The putative cause of John Bolton’s firing from the office of national security advisor was reportedly a disagreement he had with the president over Trump’s inviting Taliban leaders to Camp David. It was probably a lot more than that, but this has once more brought up the question of the president’s proclivity for doing the jaw-jaw with despots.


He’s done it with Xi. He’s done it with Kim. He’s done it with Putin. He’s talked about doing it with the Taliban and Iran’s Rouhani. (Why not Ayatollah Khamenei for that last one? He’s the boss. Rouhani’s just a face man.)

For all the tut-tutting and worse that have gone on in our media over these encounters or possible encounters, what’s interesting is that nothing bad has happened because of them. Not even close.

The reason is that Trump does not roll over for these people when he meets them. Indeed, he does the opposite. He walked out on Kim at their last meeting. He’s been far rougher on Putin, despite the pleasantries that so alarmed the children at CNN and The New York Times, with sanctions and more American energy growth than any recent president (certainly than the ineffectual Obama) and he’s giving the Chinese fits on trade. He’s the first one to even address the situation seriously. The Iranians are in worse shape than they’ve ever been with a contracting economy, hyperinflation and the Israelis (with Trump’s implicit permission) pummeling their proxies from the air on an almost daily basis.

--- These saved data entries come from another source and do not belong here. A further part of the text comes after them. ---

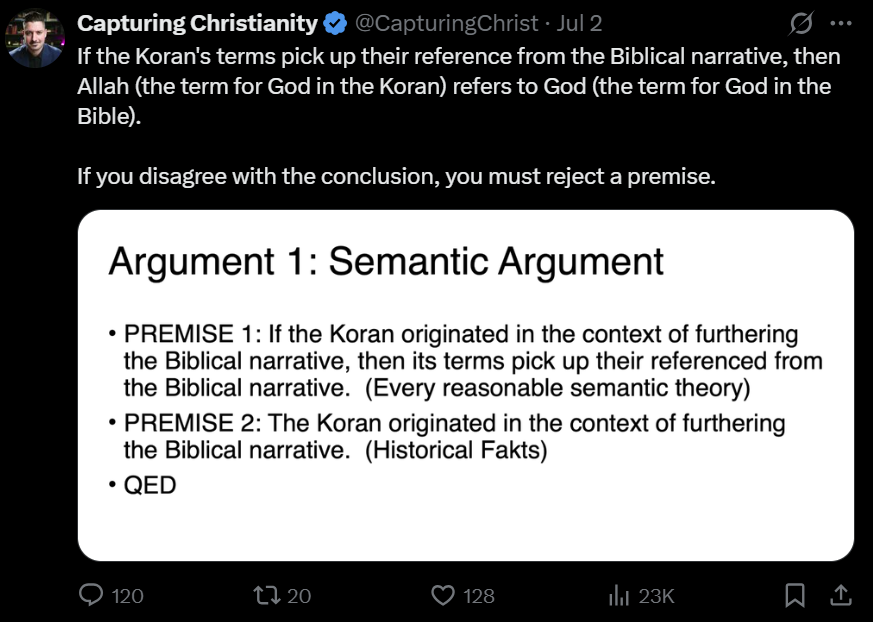Viewport: 873px width, 622px height.
Task: Open view analytics bar chart icon
Action: click(x=618, y=595)
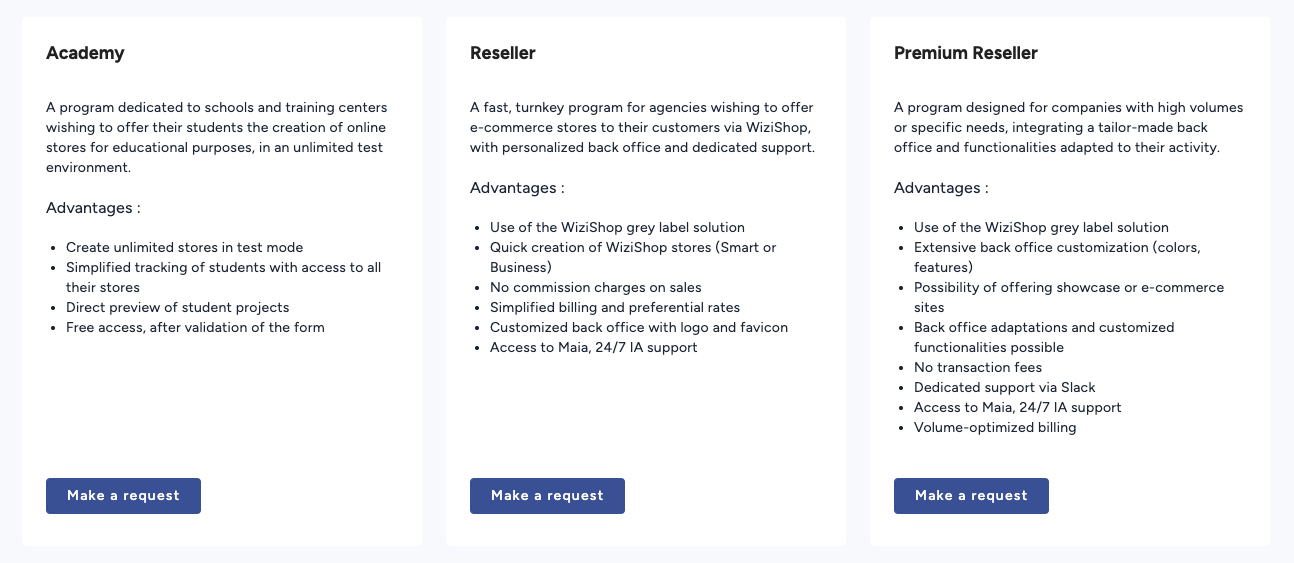Select "No transaction fees" list item

pos(978,367)
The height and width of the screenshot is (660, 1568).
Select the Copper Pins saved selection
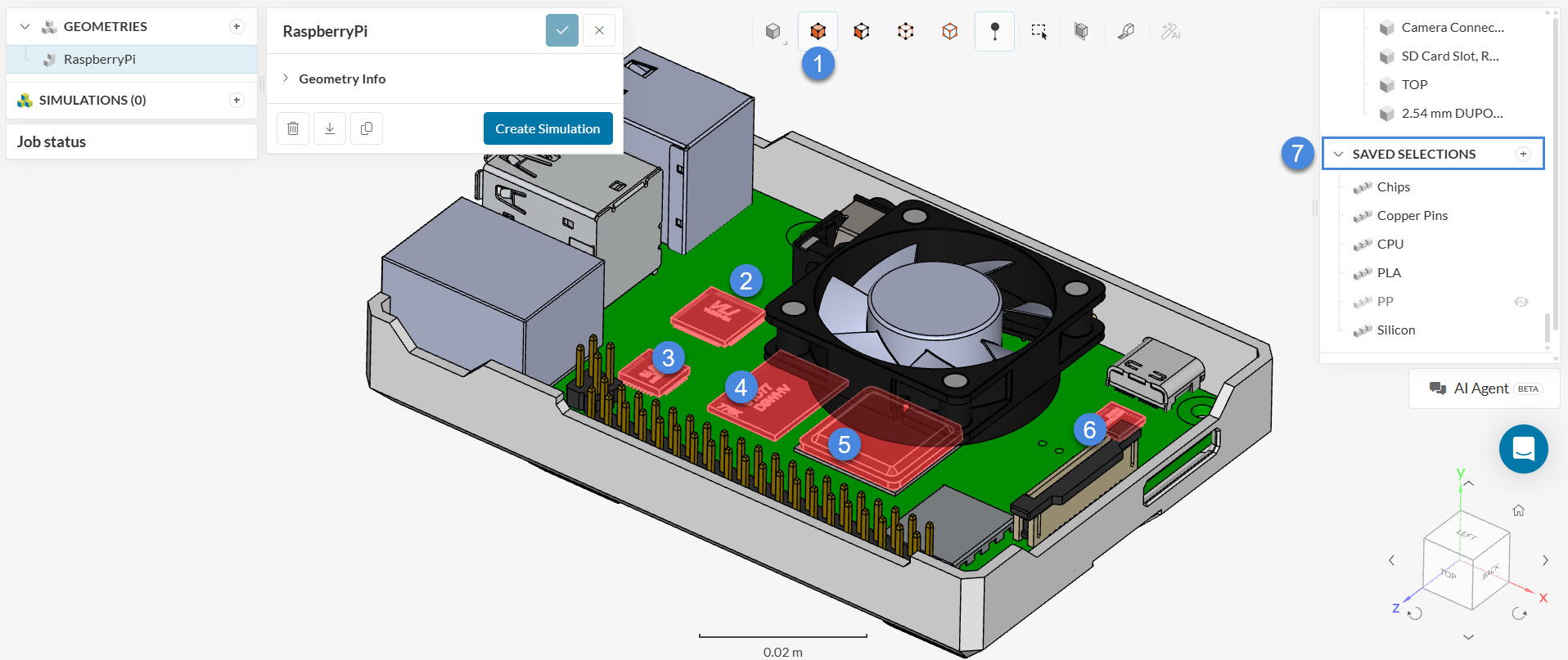point(1412,216)
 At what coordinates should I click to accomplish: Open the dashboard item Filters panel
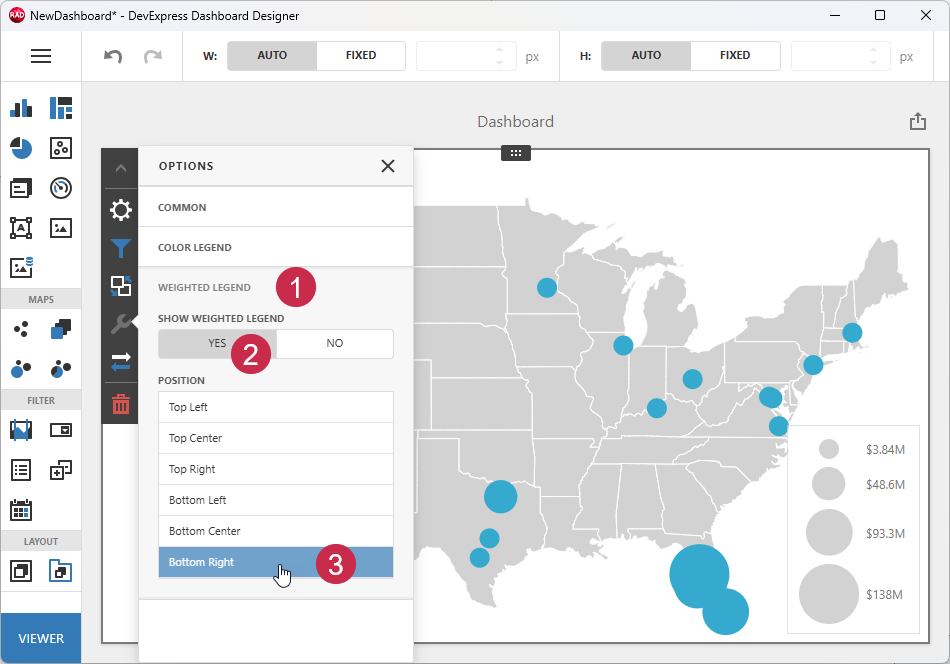[120, 248]
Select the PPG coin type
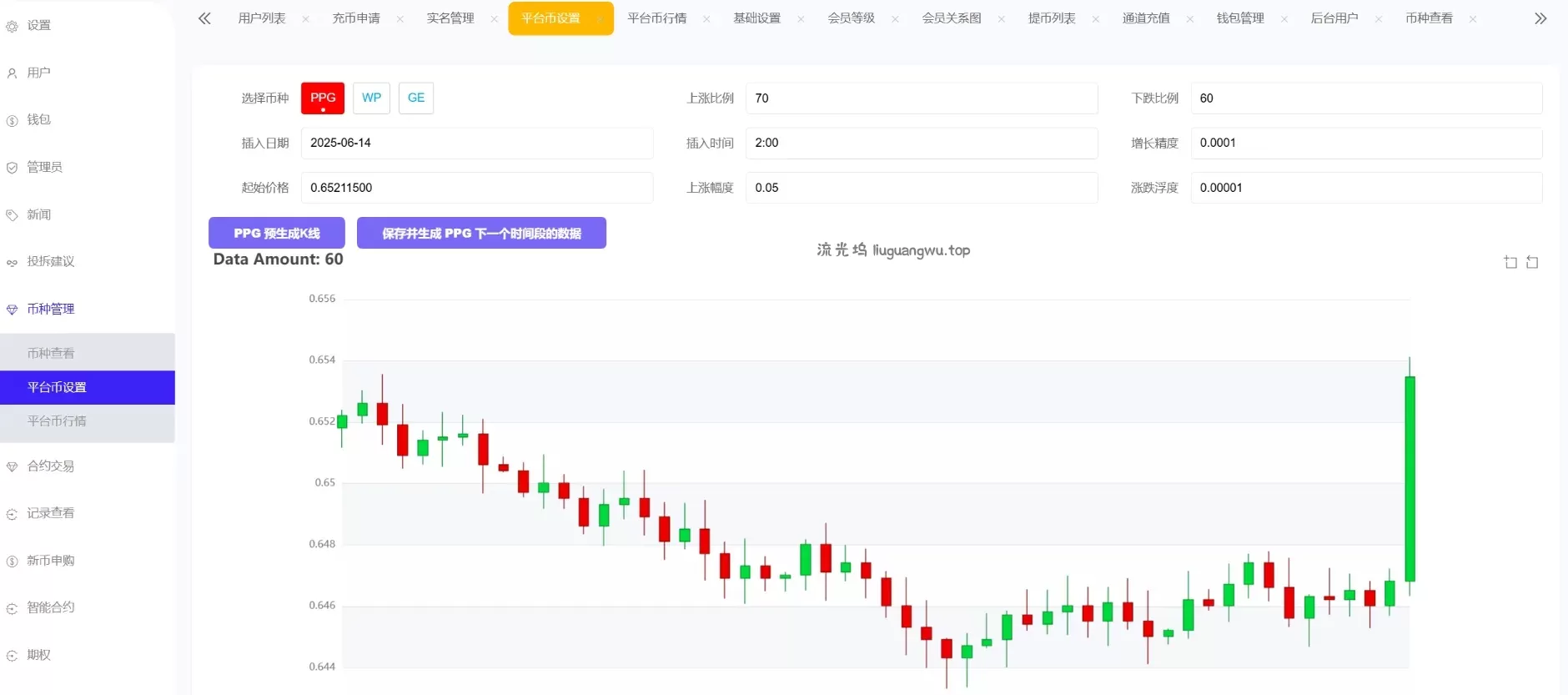This screenshot has width=1568, height=695. tap(323, 98)
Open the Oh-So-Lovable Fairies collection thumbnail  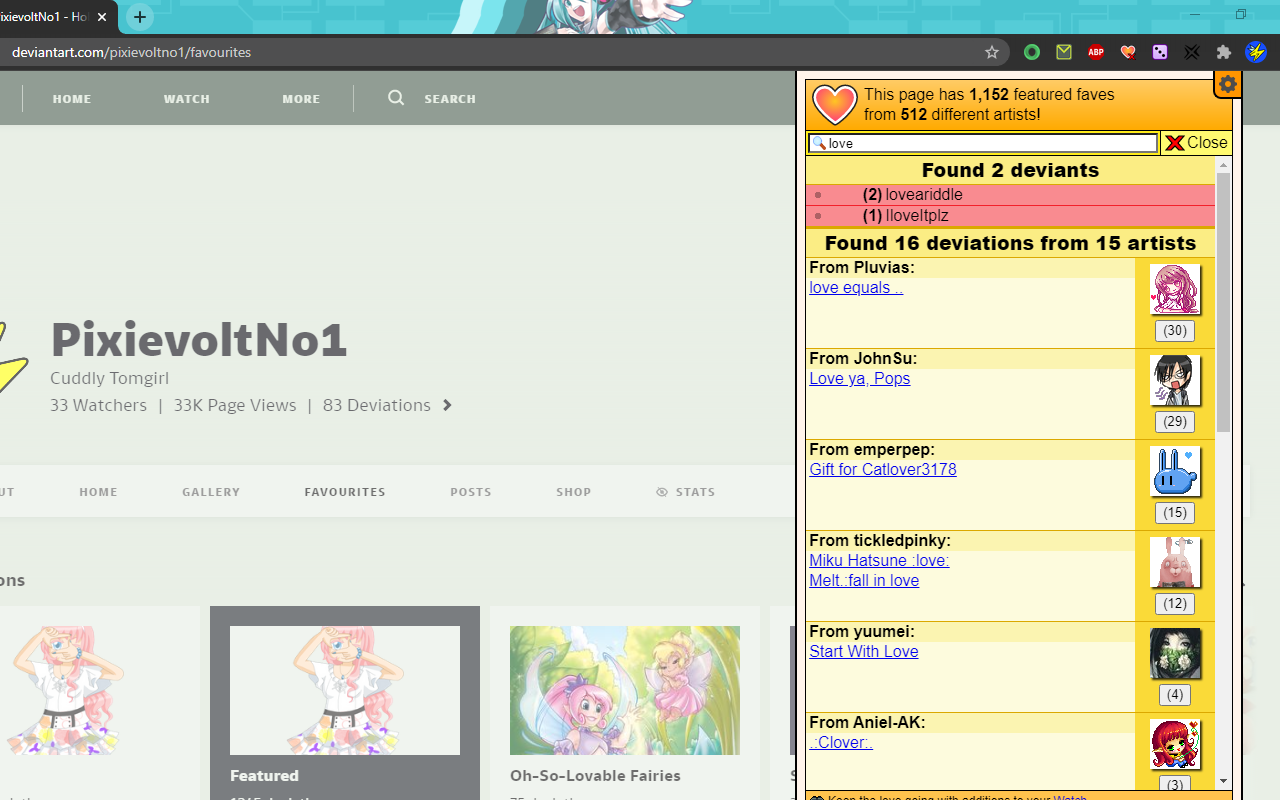tap(625, 690)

Only the Taliban haven’t been suffering more under Trump, but the story of Afghanistan has never been a good one. What do you do about them? You can’t bomb a country into the Stone Age that’s already there. Trump invited the Tals to Camp David and then, when they misbehaved, disinvited them. That’s what he should do.


It’s hard to see what the various sides of the foreign policy establishment, the doves (the tired State Department drones) or the hawks like Bolton, are so upset about. The president’s doing his job and doing it well. Of course, he’s being criticized constantly by the Democrats (“I say tomato and you say tomahtoh”) and accused by those same State Dept. drones of not having a policy. (What was theirs exactly? And what did it accomplish?)

There are always foreign policy problems, but the country’s actually in pretty good shape, historically speaking in remarkable shape. (That’s part of the reason the left is constantly screaming bloody murder over climate change. It’s a supposedly looming calamity that takes their and the public’s attention off how good things really are.)

But what to do about Afghanistan? Trump wants to leave but Bolton wants to stay. To be honest, fifteen years ago I would have agreed with Bolton — and so would have many of you, I wager. And most of our political establishment, right and left, would have too. In fact, they did. Remember “Democracy, whiskey, sexy”? How we would turn Iraq into Denmark…

But for quite a while now most of us have learned otherwise. Horrid as Afghanistan may be — and a culture much of which still treats women like chattel and young boys like concubines in 2019, not to mention subsisting on the production of opium poppies, is pretty horrid indeed — there is little we can do about it. Enough of our young people have been killed or wounded, enough of our treasure spent. Basta! Let’s get out, intelligently obviously (i. e. not like Vietnam).


And we have plenty to do back home. Now that Bernie Sanders is allying with Linda Sarsour, we have to prevent America from turning into Afghanistan.